We hear a lot about how governments need to increase their aid to 0.7% of Gross National Income (GNI) to achieve the objective.

But achievement would not come by money alone. Sustained and diverse development assistance that takes into account local conditions, along with measurable targets and regular evaluations are equally important.

In 2001, the UN asked Columbia University Economist, Jeffrey Sachs, to head the Millennium Project and devise an implementation plan for the MDGs.

The Project named 449 interventions, and said that the international community must advance simultaneously by 2015.

Sachs’ philosophy is commonly called the “Big Push.”

He advocated substantial investment in developing countries, over a short period of time to propel poor countries into development.

The problem is that such a strategy runs the risk of assuming one grand plan and does not account for diverse conditions of poverty in different countries.

As fellow economist William Easterly suggested, larger aid does not necessarily lead to higher investment and growth.
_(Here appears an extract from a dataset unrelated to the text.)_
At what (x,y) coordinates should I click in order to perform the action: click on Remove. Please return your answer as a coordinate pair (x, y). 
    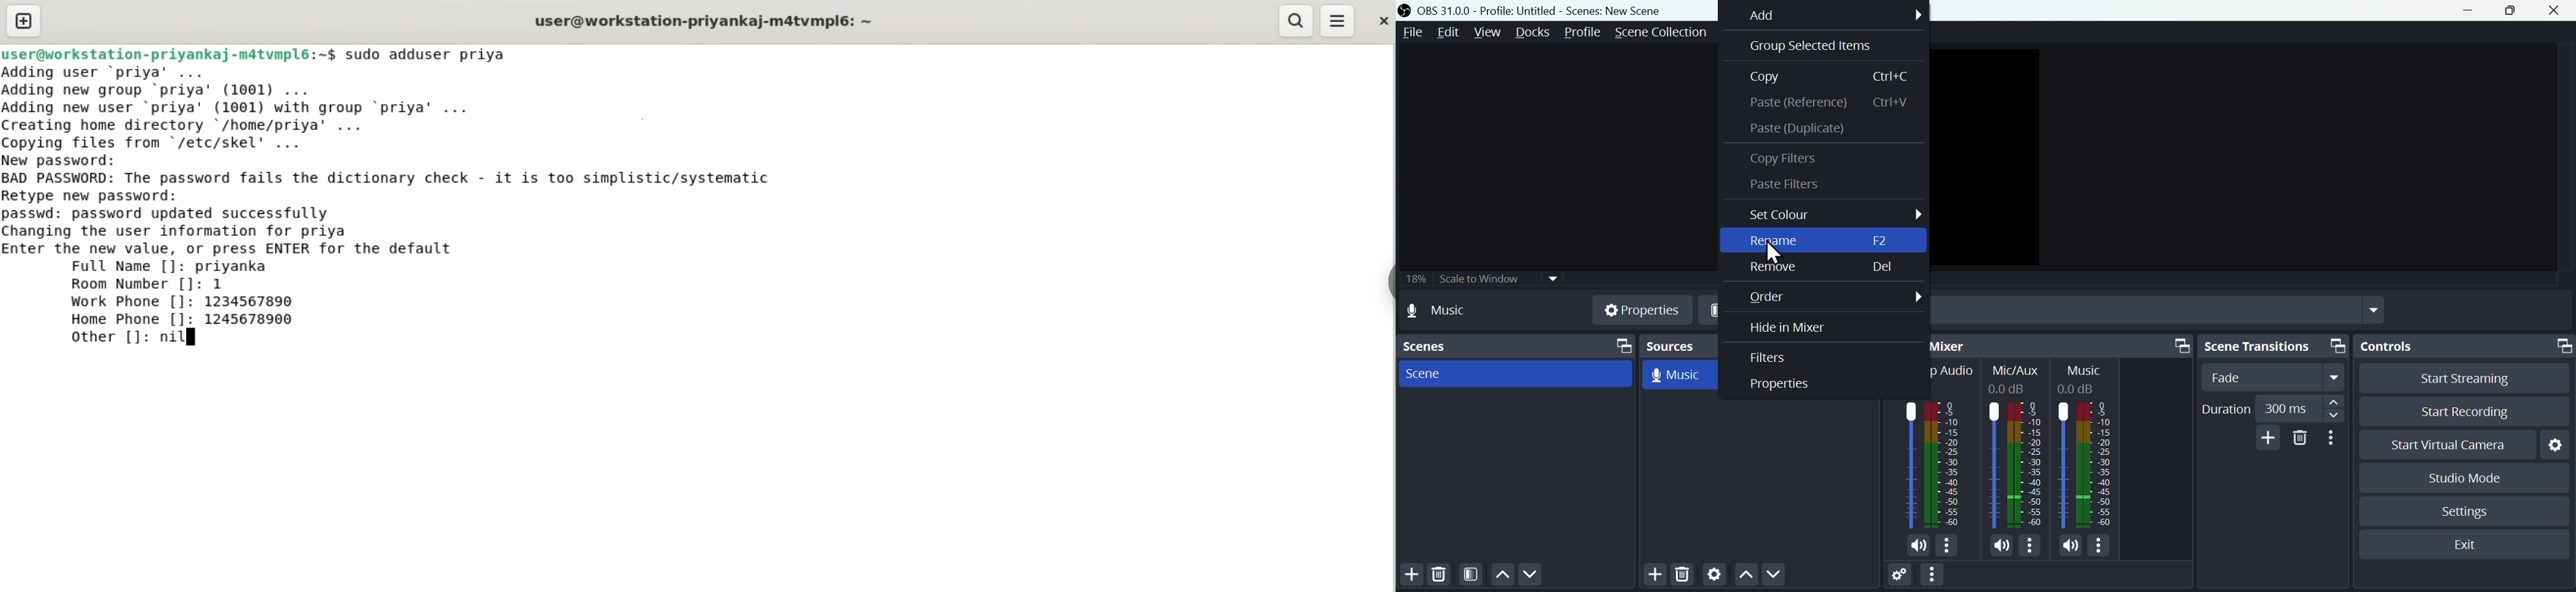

He said higher aid can sometimes even negate both investment and growth, ultimately encouraging ongoing poverty.

In 2009, Rwanda’s President Paul Kagame called for a new approach to development assistance, with rich and poor countries working together using the potential of the globalised market.

“This approach should embrace and harness diversity, instead of trying to roll one solution out in every place,” he said.

This approach is different from that of Sachs and the Millennium Project.

Development assistance can make a difference, but we must not be naive about the challenges involved or the commitment required.

The aspirations of the MDGs must be connected with thoughtful approaches to development if we are to see them turned from a dream into reality.